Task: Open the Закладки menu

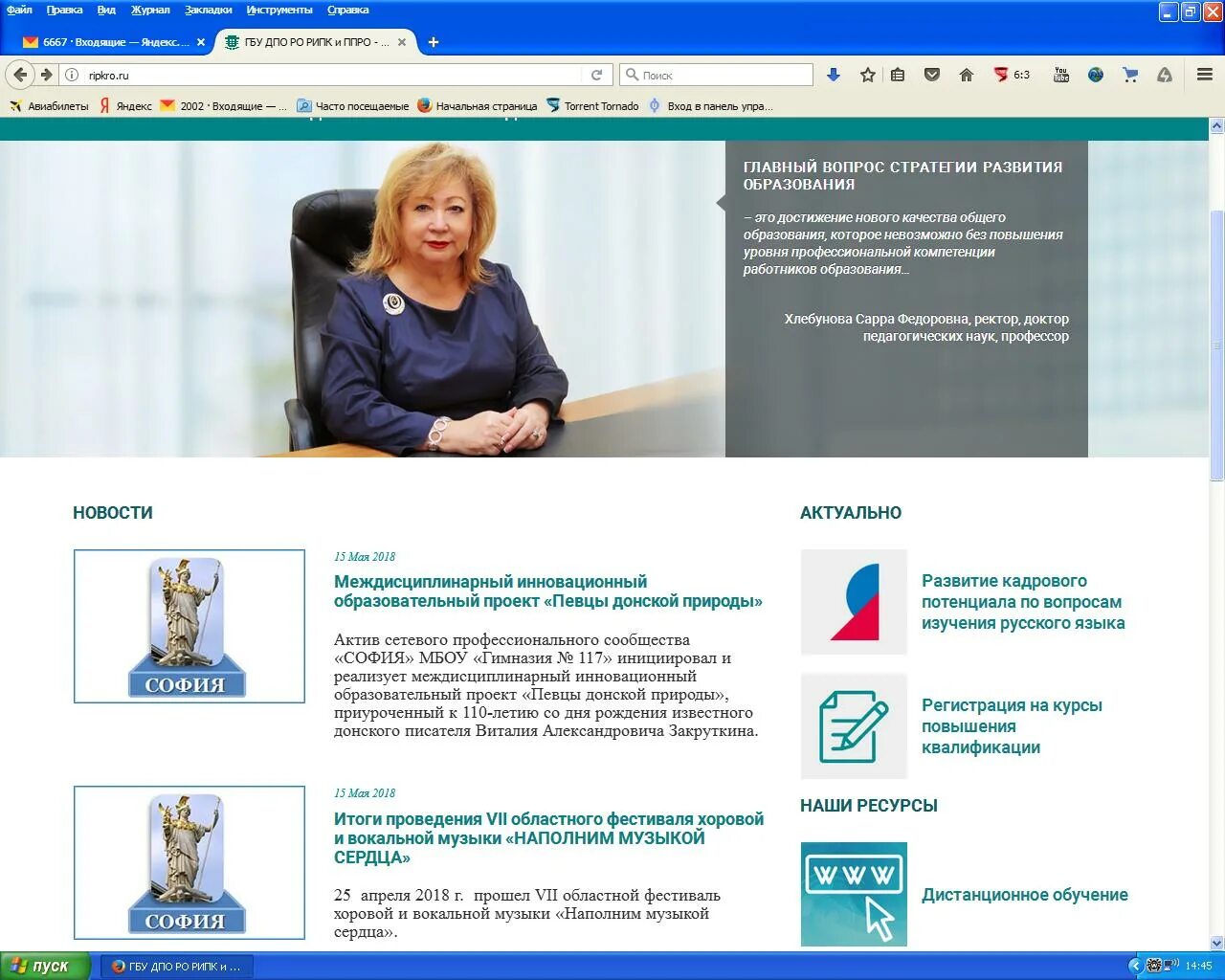Action: [207, 10]
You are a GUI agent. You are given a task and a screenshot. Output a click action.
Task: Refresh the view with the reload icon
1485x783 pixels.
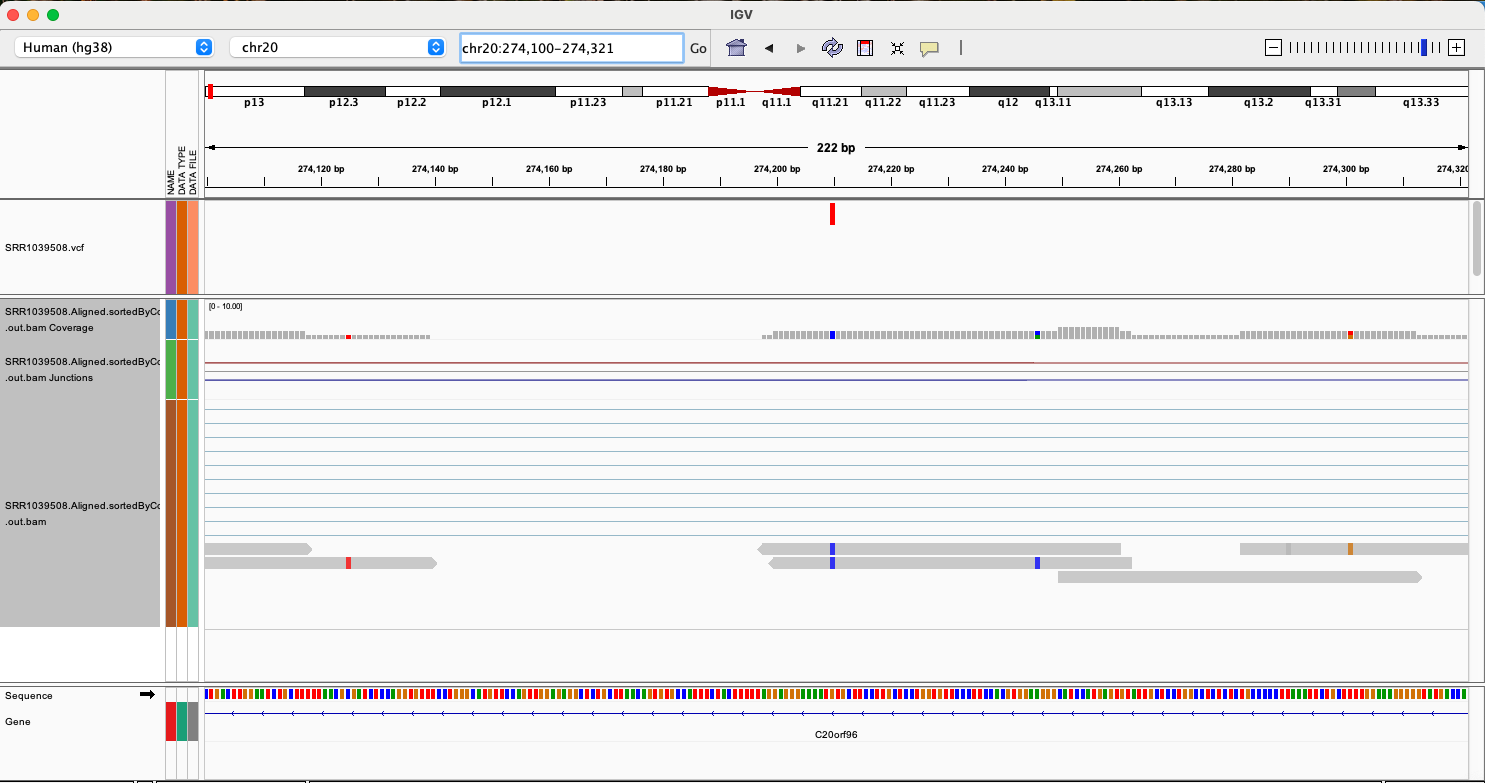click(x=832, y=48)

....................

EXERCISE INSTRUCTIONS —
If a record holds a picture, leave the picture out, but copy everything else exactly.

EXPECTED OUTPUT —
Task: Open the Закладки menu

Action: [207, 10]
You are a GUI agent. You are given a task and a screenshot. Output a click action.
Task: Refresh the view with the reload icon
1485x783 pixels.
click(x=832, y=48)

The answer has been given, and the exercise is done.